No, I have no idea how I’m going to explain any of the nonfiction books I read in terms of other books we read on the blog. We’ll just see what happens.

And Also Currently Listening

Ok, I know this starts to be a stretch from thinking people reading a book blog might be interested in more talk about books, but I used to do a small music diary type-thing way back in the day on my personal blog and it was really fun for me, and I kind of want to give it a try again. So (maybe) every time I do a “What I’m Actually Reading”, I’ll also talk a bit about some of the music I’ve been listening to lately, in case anyone’s curious/still reading this.

First off, I know I’m late to the party with FKA twigs, and only just had my first listen earlier this week. I love music that finds a way to use its own jarring essence to smooth itself out. I was surprised re-listening to this just how listenable it was, when my initial impression was that it was alienatingly unfiltered.

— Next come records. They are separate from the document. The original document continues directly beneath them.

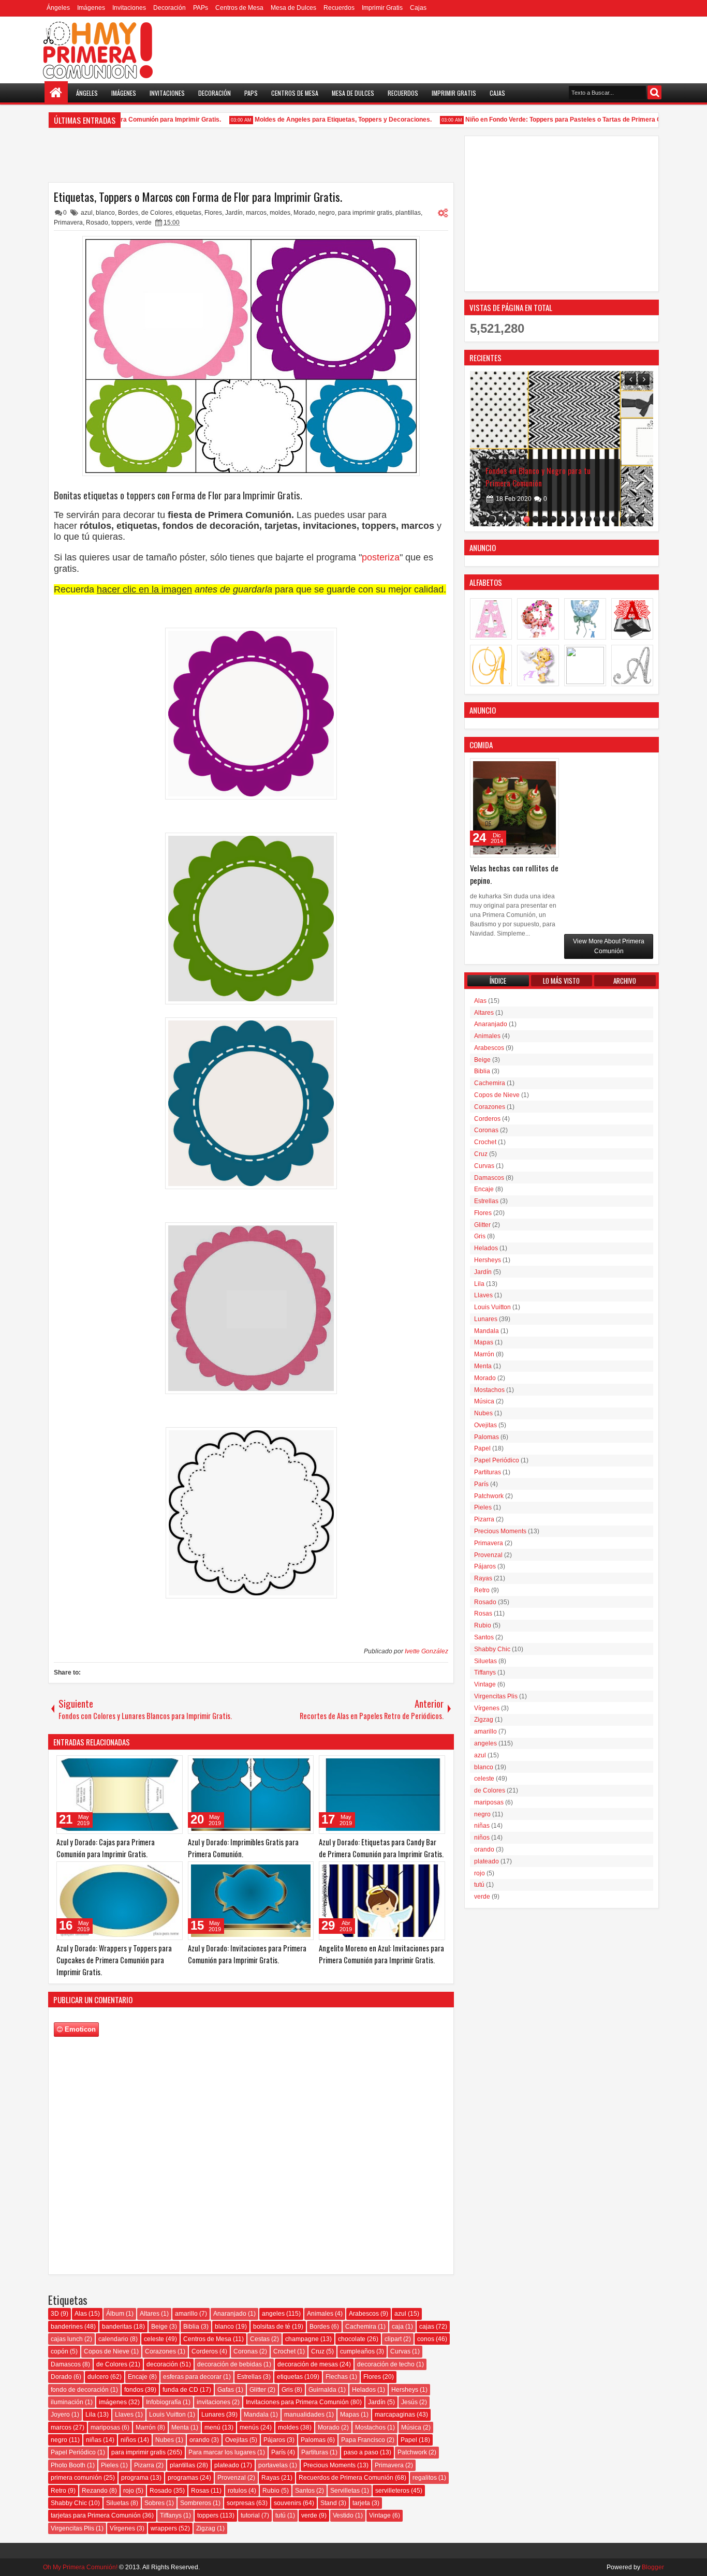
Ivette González (426, 1651)
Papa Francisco (363, 2440)
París (278, 2452)
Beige (159, 2326)
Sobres (154, 2503)
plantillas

I’m always kind of embarrassed whenever I get into actual conversations about hip hop, because my go-to favorite artists (Kanye, Lupe, probably another act ending with an “ayyy” sound I can’t think of right now) aren’t exactly difficult choices. A friend of mine told me to check out Kendrick Lamar, and after seeing him perform as the last ever musical act on The Colbert Report, I went exploring. I especially like his delivery on “Sherane”, where he starts out almost completely forgoing rhythm and meter, sounding like basically anyone just starting to tell a story. And then another friend of mine told me that they’d tried to get me to listen to Lamar years earlier. Oops.

And I’ll wrap up with Neko Case‘s “Man”, which I recently rediscovered in all its acerbic, stinging glory.